A sea change for trash as jelly art
- Published: September 24, 2013
What are jellyfish made of anyway? Those currently swimming in the brine of academic discovery at Antioch College’s McGregor Hall are created from plastic bags, recycled metal, used wires and other found objects. The show, Tossed and Found: Mining the Material Stream, features the work of artists Curtis Goldstein and Doug Calisch, whose works, “through the manipulation of discarded matter, reveal [their] intrinsic qualities while transcending aesthetic and cultural boundaries,” according to creative director of the Herndon Gallery Dennie Eagleson.
The exhibit will continue through Nov. 15.
Goldstein is a recent MFA graduate from the University of Cincinnati and an Antioch College summer artist in residence. Calisch is professor of art and department chair at Wabash College in Crawfordsville, Ind. Both artists began their creative process as scavengers, though their material sources differ somewhat; Calisch searches for old tools, architectural elements, scientific illustrations, and natural artifacts in abandoned buildings and junk stores. Goldstein explores post-consumer waste streams for objects “stripped of glamour, mystique, and marketing strategies,” according to the Antioch College News archives.

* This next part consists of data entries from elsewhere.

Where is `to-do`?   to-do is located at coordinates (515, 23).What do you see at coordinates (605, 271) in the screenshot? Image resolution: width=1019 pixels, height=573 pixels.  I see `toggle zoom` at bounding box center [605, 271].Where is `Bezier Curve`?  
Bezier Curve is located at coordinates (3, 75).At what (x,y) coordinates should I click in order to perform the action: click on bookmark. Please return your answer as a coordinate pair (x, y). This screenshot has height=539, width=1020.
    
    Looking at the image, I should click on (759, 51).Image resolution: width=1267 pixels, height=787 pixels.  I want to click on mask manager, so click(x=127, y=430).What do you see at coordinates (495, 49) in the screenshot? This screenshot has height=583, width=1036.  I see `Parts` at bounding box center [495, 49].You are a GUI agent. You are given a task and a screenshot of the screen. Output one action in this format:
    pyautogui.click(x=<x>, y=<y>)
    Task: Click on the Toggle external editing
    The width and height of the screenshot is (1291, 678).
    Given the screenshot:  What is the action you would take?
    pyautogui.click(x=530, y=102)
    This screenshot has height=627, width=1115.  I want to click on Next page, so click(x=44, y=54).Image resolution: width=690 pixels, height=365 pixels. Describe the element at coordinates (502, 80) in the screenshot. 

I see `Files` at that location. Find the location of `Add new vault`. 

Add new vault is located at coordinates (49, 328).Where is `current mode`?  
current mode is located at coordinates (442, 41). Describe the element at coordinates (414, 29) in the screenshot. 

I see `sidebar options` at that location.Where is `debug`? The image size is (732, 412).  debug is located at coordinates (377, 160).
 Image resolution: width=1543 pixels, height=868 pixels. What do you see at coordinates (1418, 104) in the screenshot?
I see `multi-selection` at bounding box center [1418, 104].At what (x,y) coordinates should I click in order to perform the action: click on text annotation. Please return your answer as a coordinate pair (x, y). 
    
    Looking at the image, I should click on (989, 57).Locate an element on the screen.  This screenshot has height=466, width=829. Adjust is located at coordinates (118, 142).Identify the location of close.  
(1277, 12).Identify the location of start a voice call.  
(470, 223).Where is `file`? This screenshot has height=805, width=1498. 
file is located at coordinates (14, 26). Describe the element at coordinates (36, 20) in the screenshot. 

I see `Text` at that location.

The current exhibit also features selected work from Antioch students participating in a class titled, The Ends of Trash, taught by Goldstein. In the course, students study the history of trash, contemporary waste treatment methods, and use discarded materials like paper and plastics to create evocative artistic objects.
The gallery will celebrate the closing of the exhibition on Nov. 15, with a dialogue between Calisch and Goldstein about their art practices. The closing reception will begin at 7:30 p.m. All events are free and open to the public.
Gallery hours are Tuesday through Saturday, from 1 to 4 p.m. The gallery will be closed for quarter break the week of Sept. 23.